Which Foods Make You Hungrier?

Hunger is no longer my enemy. I have made friends with my hunger during the past two weeks; I've been practicing intermittent fasting since Thanksgiving. Each day, I only consume food during an 8-hour feeding window: 12noon-8pm. From the time I get up in the morning until lunch rolls around, I feel hungry.

Now, I should clarify: this hunger is nothing horrible. It comes in waves, increases for a bit, then subsides. I drink a cup of coffee, plenty of water, maybe some green tea, and all of this helps. But there are certain foods and beverages that have the opposite effect: they make hunger INCREASE. Especially if you are trying to fast, these foods will wreak havoc on your blood sugar levels and make your life a misery.

Which foods are notorious for increasing hunger and cravings?

1) Diet soda. Drinking diet soda is actually worse than drinking nothing. The fake sugar substitutes might not carry any calories, but because of the sweetness, the body is fooled into releasing insulin into the bloodstream. This causes blood sugar levels to plummet. You might develop headaches, or just feel hungrier than ever. There is absolutely no nutrition in these beverages, and plenty of chemicals your body does not need.

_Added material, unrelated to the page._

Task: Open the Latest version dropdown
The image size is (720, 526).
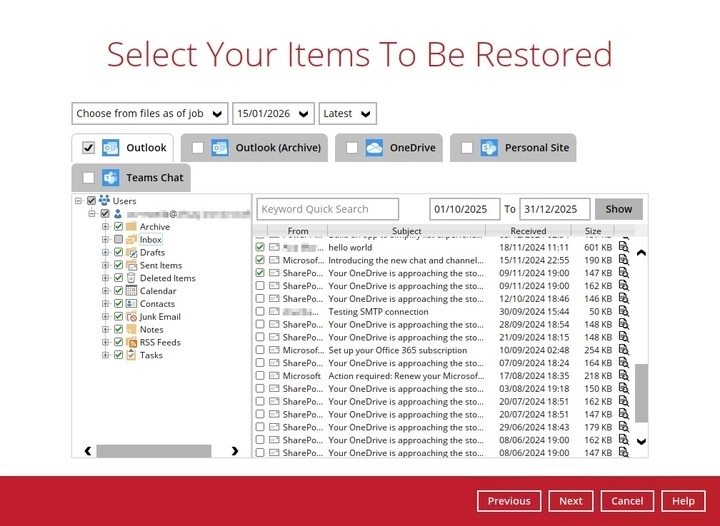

2) Low fat and fat-free products. Any product that should contain fat but has been altered by scientists and labeled LOW FAT or FAT-FREE is probably full of corn syrup. Fat-free salad dressing, mayo, half & half, coffee creamer, cookies, desserts, crackers, etc. have all been doctored to have the fat removed but extra sugar (in some form or another) has been added. Corn syrup (especially the high fructose variety) is excessively sweet and causes a spike in blood sugar. This results in excess insulin being pumped into the bloodstream and a resulting spike in hunger. Fat and protein tend to help one feel satiated while fat free products do not.

3) Refined carbs. Any products made from refined flour and sugar will cause the blood sugar to spike. This includes bread, bagels, pasta, cookies, pies, cakes, muffins, waffles, pancakes, etc. Limiting refined carbs, eating them with fat and protein, opting for whole grains instead, all these are good solutions to this problem. Something as simple as spreading butter on your bread will help slow down the absorption of those carbs. This will minimize that blood sugar spike and help reduce the amount of insulin sent into the blood. The added fat will also help you feel satisfied for longer after eating.

4) Engineered junk food. This includes all of the bagged chips and treats we tend to mindlessly consume while sitting on the couch. Stuff like Doritos, Fritos, Ruffles, Cracker Jacks, Oreos, Chips Ahoy, Twinkies, Ho Hos, any food with a nickname. Evil scientists have tweaked these "foods" to be particularly palatable. Meaning you can't eat just one. A deadly combination of MSG, salt, sugar, and cheap fats combine to create a crunchy texture and a mouth-watering taste that creates more hunger than it relieves.

If all of the above make you more hungry, what are the foods that help relieve hunger?

That's easy. Whole foods tend to fill you up and satisfy for longer. Protein and fat are crucial components of a meal that sticks to your ribs. (In a good way!) Add plenty of fresh veggies: leafy greens (like spinach), roots (like carrots) , and stems (like celery.) Craving something crunchy? Try an apple or some almonds. Whole foods contain fiber, which tends to fill up the belly. Fat and protein are slower to digest than carbs so these will help you feel satiated for longer.

I have already said that during your feeding window you can eat anything you like. This is true. But if you choose to mostly consume foods that increase hunger, you will find the fast becomes much more difficult. Something to keep in mind.